Santa Catarina no centro do cálculo eleitoral
Santa Catarina não é coadjuvante nessa mobilização. A deputada federal Julia Zanatta (PL-SC) aparece entre os parlamentares ligados à articulação do ato de São Paulo, ao lado de nomes como Bia Kicis, Gustavo Gayer, Magno Malta e Sóstenes Cavalcante. Em 2025, o ato de 7 de Setembro em Florianópolis reuniu milhares de pessoas na Beira-Mar Norte, com a presença do governador Jorginho Mello (PL) e de lideranças da direita catarinense. O estado foi o que deu a maior margem de vitória a Jair Bolsonaro em 2022.
O cálculo político por trás dos atos é eleitoral. A menos de um mês do primeiro turno, marcado para 4 de outubro, a campanha de Flávio Bolsonaro aposta nas manifestações como oportunidade de conquistar votos: o candidato aparece tecnicamente empatado com o presidente Lula em um eventual segundo turno, com 44% contra 46%, segundo o Datafolha. O governador de São Paulo, Tarcísio de Freitas, e o prefeito Ricardo Nunes articulam a participação de cerca de 300 prefeitos no ato paulista.

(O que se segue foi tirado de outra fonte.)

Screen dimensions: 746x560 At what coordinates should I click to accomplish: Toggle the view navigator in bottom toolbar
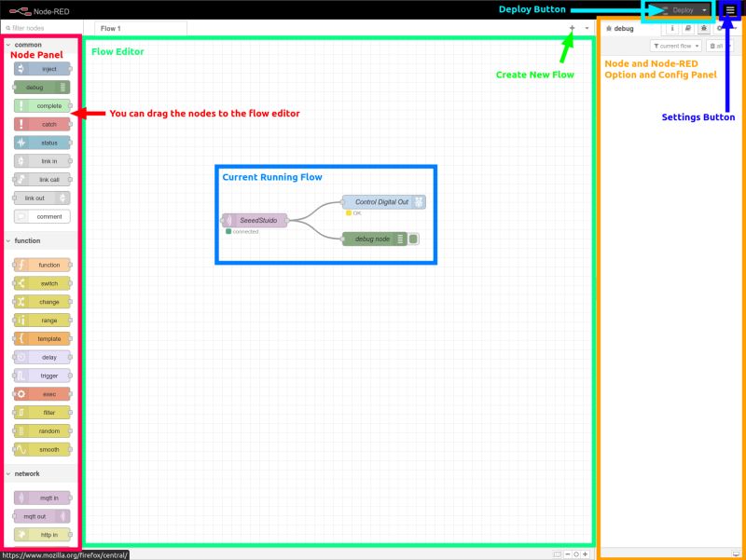pyautogui.click(x=557, y=554)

Para o cientista político Elias Tavares, o caso Master não inventa uma bandeira nova, mas dá sobrevida à antiga. Segundo ele, o episódio “oferece combustível novo para uma pauta que já estava pronta”. Tavares pondera que rua não abre impeachment sozinha, mas eleva o custo político de deixar os pedidos na gaveta. O principal obstáculo continua sendo o presidente do Senado, Davi Alcolumbre (União-AP), que resiste ao avanço das mais de cem petições acumuladas contra ministros do Supremo.
Em Brasília, o feriado terá mais de um ato. A Secretaria de Segurança Pública do Distrito Federal mapeia ao menos quatro manifestações convocadas para segunda-feira, entre elas uma em frente ao Banco Central, às 9h, e outra na Funarte, às 10h, com o tema “Fora Moraes e Lula”. No mesmo dia, a Praça Zumbi dos Palmares recebe o 32º Grito dos Excluídos, a partir das 9h, e a W3 Sul tem a Marcha das Religiões e Culturas Afro-Brasileiras ao meio-dia.
Antes dos atos, Santa Catarina cumpre o roteiro cívico do feriado. Joinville realiza o desfile cívico-militar às 9h, na Avenida Beira Rio, em frente ao Centreventos Cau Hansen, com 50 pelotões e cerca de 3 mil participantes, em celebração aos 204 anos da Independência. Itajaí concentra o desfile na região do Centreventos, com hasteamento das bandeiras, enquanto Balneário Camboriú desfila na Rua 1500 e Camboriú confirmou programação própria.
Os organizadores alertam que os locais e horários foram divulgados por lideranças políticas e podem sofrer alterações até segunda-feira. A expectativa em Santa Catarina é de que os três atos confirmados sirvam de termômetro para o desempenho da direita no estado a 30 dias da votação, e de que novas cidades entrem na lista até o fim do fim de semana.